10 reasons you should never travel to Russia
Why visiting a huge country can be a huge disappointment.
1. Trans-Siberian Railroad
Spending a week on a train that runs 5,700 miles through eight different time-zones, stops in 87 different towns and traverses two continents? No, thank you! And they call it ‘the adventure of a lifetime.’ I bet finding a place to take a shower on this train is the real adventure.
2. Russia’s Far East
This place makes travelers ask too many questions: Why do the locals admire blooming sakura trees, enjoy eating Asian food and spend their weekends in China? Is this even Russia?
Everything looks bizarre here, especially near Vladivostok. Subtropical and subarctic trees grow in the forest, and lianas with berries that taste like lemons enlace the pines. Southern fish like fugu and sharks swim in the sea along with herring and navaga from the northern part of the planet. What kind of sorcery is this?

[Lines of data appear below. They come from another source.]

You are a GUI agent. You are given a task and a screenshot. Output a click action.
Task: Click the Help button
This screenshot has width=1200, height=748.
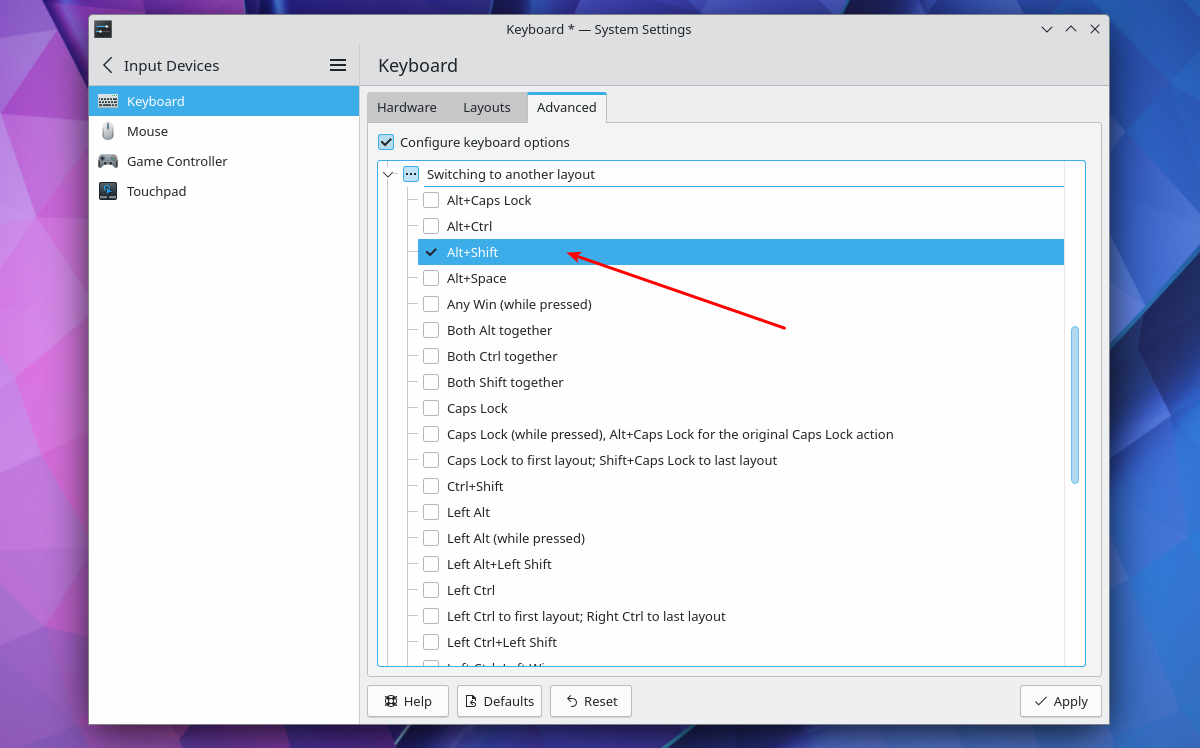pyautogui.click(x=407, y=701)
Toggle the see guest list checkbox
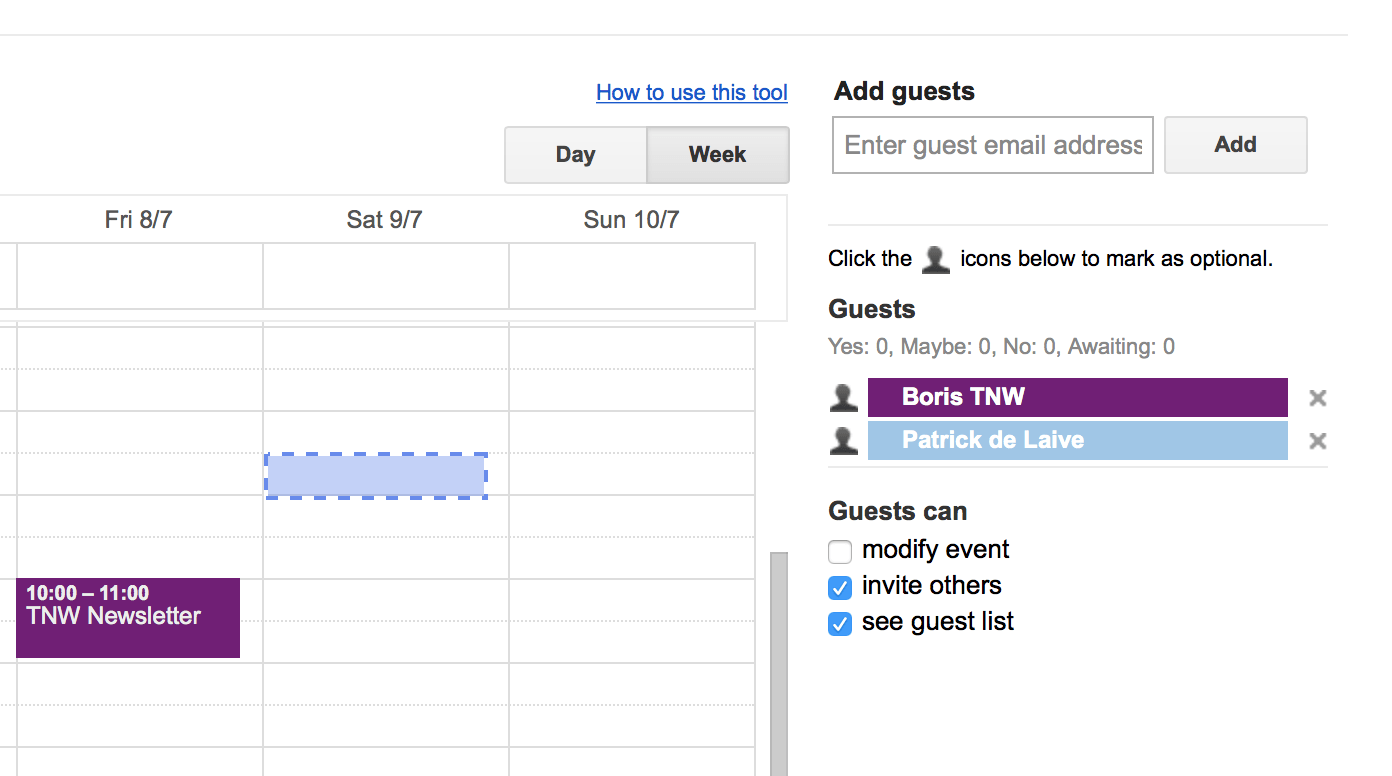Viewport: 1392px width, 776px height. tap(840, 623)
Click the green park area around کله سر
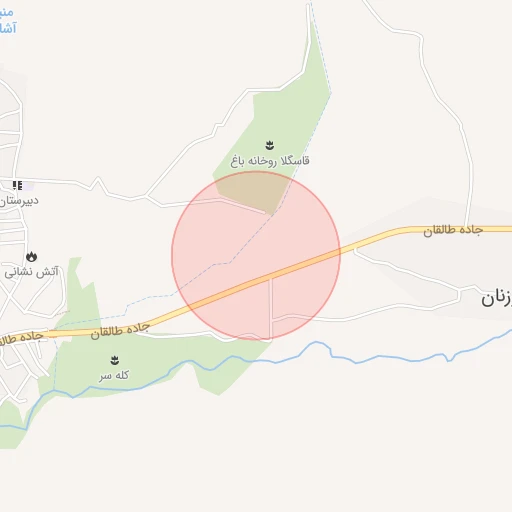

I haven’t even touched on the tigers living in the Russian Far East yet. The Siberian tiger has evolved – it’s grown long thick fur, which no tigers from the southern countries have, – so it can stalk its prey even in winter. You’d better check out the wildlife in the BBC movies.
Expensive caviar and helicopter tours to the volcano lands and the valley of geysers? You can afford this trip only if you’ve found some treasure from a wrecked ship and gotten lucky enough to sell it without getting thrown into prison.
Russia is 40% Siberia, and Siberia is world-famous for its winters and freezing temperatures. Frosty air, seeing your breath in the cold, red cheeks and giant felt valenki boots on your feet will make a trip to Siberia in winter one to remember. Remember how you survived that freezing cold and lived to tell everyone that they should never ever go there.
Siberia is almost 10% of the Earth's land surface, bordering both the Mongolian frontier to the south and the shores of the Arctic Ocean to the north. Only the biggest anti-social introvert could be happy here – you can walk 2000 miles without meeting a single person.
This land of convicts and heroes, gas-fields, oil derricks, coal and gold-mines is a great setting for adventure vacations, exploration and high-adrenaline activities. Siberia boasts the largest coverage of forest in the world and is full of tall mountains, clear lakes and cities filled with wooden architecture. Sounds like a perfect place to get lost and spend the rest of your life in the company of brown bears. Better safe than sorry, so stay at home.
5. Lake Baikal
World’s most boring lake. It doesn’t even have a monster living in it! You can see right through the water to check: Baikal’s waters are so pure that it’s possible to observe up to 130 feet below even in winter because the ice is crystal clear as well.
Lake Baikal is so huge its surface area is as large as Belgium, and it would take around four months, at normal walking speed, to walk all the way around it. What a pointless task.
Baikal is home to over 300 endemic animal and bird species, and the Baikal freshwater seal is the scariest of them all – the look of its alien eyes is just mesmerizing. Thank goodness these creatures are too fat and lazy to chase a tourist.
Stunning quiet, cosmic views of the Chuyskaya Steppe, mountain summits, an open-air museum on a rock, yurts, camels and the spirit of nomadic freedom. What if you want to stay here forever? You’ll be listening to songs performed by kaichi, the traveling storytellers of Altai, and drinking kumis to the end of your days. Horrible!
‘If I had a fortune, I would live in Sochi,’ they say. Do you want to experience the winter snow and the summer heat in one trip? That’s quite possible in the ‘summer capital’ of Russia with its subtropical climate, where the temperatures can hit 39°C (102°F). The Winter Olympic games were hosted here, by the way.
Normally, Sochi is a popular beach resort, always crowded with tourists who want to swim or just relax. But when they finally leave the beaches, everyone goes up to the mountains where they ski and snowboard from December till April. What could be worse than spending your vacation shuttling back and forth between the mountains and the sea like that poor donkey between two bundles of hay?
8. White nights in St. Petersburg
The so-called ‘white nights’ of Saint Petersburg are just a disaster. Genuine night never falls here from mid-June until late July. Do you want to have insomnia?
9. The Moscow metro
The worst thing about the Moscow metro is not even that 200 of its stations are cultural heritage sites and look like underground marble palaces with columns and chandeliers. The Moscow metro has free WiFi in every train on every line, and all passengers can use it. Stop staring at your smartphones, talk to each other!
10. Russian cuisine
Try the local food when traveling, they say. It’ll be fun, they say. Russian regional cuisine is so confusing. Russia is home to more than 100 different nationalities with a wide variety of culinary customs, making it one of the most exotic gastronomic destinations. Bird-cherry cake, frozen sliced fish, flavorful, huge dumpling-like buuzy with milky salty tea – how are you supposed to find any real Russian dish among all these? You definitely don’t want to taste any of these dishes with odd names and ingredients.